Title
Designing Dutch tunnel ventilation systems dominated by an uncertain fire scenario
Author
van der Drift, Sophie (TU Delft Mechanical, Maritime and Materials Engineering)
Contributor
Noel, L.F.P. (mentor)
Degree granting institution
Delft University of Technology
Programme
Mechanical Engineering
Date
2023-11-09
Abstract
Adequate mechanical ventilation serves as the first and most important life-saving appliance during a tunnel fire. The most severe threat during a tunnel fire is the smoke. Most victims get incapacitated by the smoke, after which they decease from intoxication and/or suffocation. By means of mechanical ventilation, smoke-free escape routes via the central egress corridor are created. Two stages are considered in mechanical ventilation system design. The first stage involves the identification and positioning of jet fans to create a longitudinal ventilation system in the tunnel. The dangerous undesired reverse flow of smoke in the tunnel, back-layering, can be prevented by achieving a minimum critical air velocity. The second stage is a positive pressure establishment in the central egress corridor with respect to the tunnel. This is essential to prevent smoke flow from the tunnel into the central egress corridor through open escape doors.
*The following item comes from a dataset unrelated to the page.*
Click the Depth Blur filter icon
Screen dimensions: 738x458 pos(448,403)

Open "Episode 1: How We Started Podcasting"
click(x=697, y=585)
The tunnel ventilation performance is highly influenced by the position and heat release rate of the fire. Given the uncertainty concerning the fire, it is imperative that longitudinal ventilation is designed to consistently meet the back-layering constraint across all possible fire scenarios. For enhanced longitudinal ventilation reliability, jet fan placement at the tunnel entrance is preferable, while positive pressure ventilation benefits from a scattered jet fan layout.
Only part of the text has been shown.